By the way, for those of you who do not know, here is the definition of a Ponzi Scheme and if you read it, you will clearly understand why Bitcoin and cryptocurrency in general does NOT meet that definition:

http://legal-dictionary.thefreedictionary.com/Ponzi+Scheme

"Ponzi Scheme

A fraudulent investment plan in which the investments of later investors are used to pay earlier investors, giving the appearance that the investments of the initial participants dramatically increase in value in a short amount of time.

A Ponzi scheme is a type of investment Fraud that promises investors exorbitant interest if they loan their money. As more investors participate, the money contributed by later investors is paid to the initial investors, purportedly as the promised interest on their loans. A Ponzi scheme works in its initial stages but inevitably collapses as more investors participate.

A Ponzi scheme is a variation of illegal pyramid sales schemes. In a pyramid sales plan, a person pays a fee to become a distributor. Once the person becomes a distributor, he receives commissions not only for the products he sells but also for products sold by individuals that he brings into the business. These new distributors are beneath the person who brought them into the pyramid scheme, so they are "under the pyramid." In illegal pyramid schemes, only the people at the top of the pyramid make substantial money because they get a commission from the products sold by everyone below them. As more people become distributors, the persons lower in the pyramid have less chance to make money.

A Ponzi scheme was once was called a "bubble," but it was renamed in 1920 after Charles Ponzi and his Boston-based company had collected almost $10 million from ten thousand investors by selling promissory notes that claimed to pay 50 percent profit in forty-five days. When the scheme was exposed, a Boston bank collapsed, and investors lost most of their money.

Ponzi, an Italian immigrant, thought of profiting from the widely varying currency exchange rates for International Postal Reply Coupons (IPRCs), which were redeemed for stamps. IPRCs were intended to facilitate the sending of international mail. The sender put an IPRC, rather than a stamp, on a piece of mail going to another country, and the recipient exchanged the IPRC for the appropriate stamp in her country.

Ponzi contended that he could pay a small amount for IPRCs in weak-currency countries and then redeem them at a substantial profit in the United States. He correctly noted that a stamp transaction might yield a 400 percent profit, but the amount of profit in real terms was very small.

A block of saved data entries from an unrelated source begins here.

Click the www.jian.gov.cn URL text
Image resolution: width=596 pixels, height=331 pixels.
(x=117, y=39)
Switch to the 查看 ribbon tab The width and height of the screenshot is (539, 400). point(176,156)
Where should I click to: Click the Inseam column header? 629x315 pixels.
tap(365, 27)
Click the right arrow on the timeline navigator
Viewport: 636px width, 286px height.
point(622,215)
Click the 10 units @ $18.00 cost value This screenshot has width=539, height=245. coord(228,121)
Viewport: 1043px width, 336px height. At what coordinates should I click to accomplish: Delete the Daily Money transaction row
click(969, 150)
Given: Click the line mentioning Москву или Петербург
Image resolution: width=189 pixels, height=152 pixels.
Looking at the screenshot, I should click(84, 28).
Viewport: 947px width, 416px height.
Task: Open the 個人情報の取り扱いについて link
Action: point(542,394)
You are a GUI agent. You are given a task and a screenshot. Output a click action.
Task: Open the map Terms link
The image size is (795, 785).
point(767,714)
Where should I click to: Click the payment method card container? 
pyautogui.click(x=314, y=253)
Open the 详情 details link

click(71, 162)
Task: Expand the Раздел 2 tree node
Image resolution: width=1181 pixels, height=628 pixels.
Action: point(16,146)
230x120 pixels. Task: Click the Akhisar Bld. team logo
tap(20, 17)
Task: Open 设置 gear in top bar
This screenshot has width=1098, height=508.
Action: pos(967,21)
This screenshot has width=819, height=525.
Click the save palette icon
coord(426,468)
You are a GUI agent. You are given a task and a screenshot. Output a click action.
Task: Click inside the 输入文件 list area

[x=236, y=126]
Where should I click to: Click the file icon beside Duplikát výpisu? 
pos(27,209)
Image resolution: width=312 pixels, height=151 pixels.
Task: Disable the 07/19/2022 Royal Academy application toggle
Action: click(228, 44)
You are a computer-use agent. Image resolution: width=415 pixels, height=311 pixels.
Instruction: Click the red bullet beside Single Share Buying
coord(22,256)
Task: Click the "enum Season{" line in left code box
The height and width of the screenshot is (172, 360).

Nevertheless, he promoted his idea through his Boston-based Securities Exchange Company. In March 1920 he began soliciting funds for purchasing the IPRCs with a promised 40 percent return in ninety days. Bank interest rates at the time were just five percent. Investors started loaning Ponzi their money, and within a short time he increased the promised return on forty-five-day notes to 50 percent. He also promised a 100 percent return on funds loaned to him for ninety days. He pledged to refund money on demand to any investor before the loan period was up.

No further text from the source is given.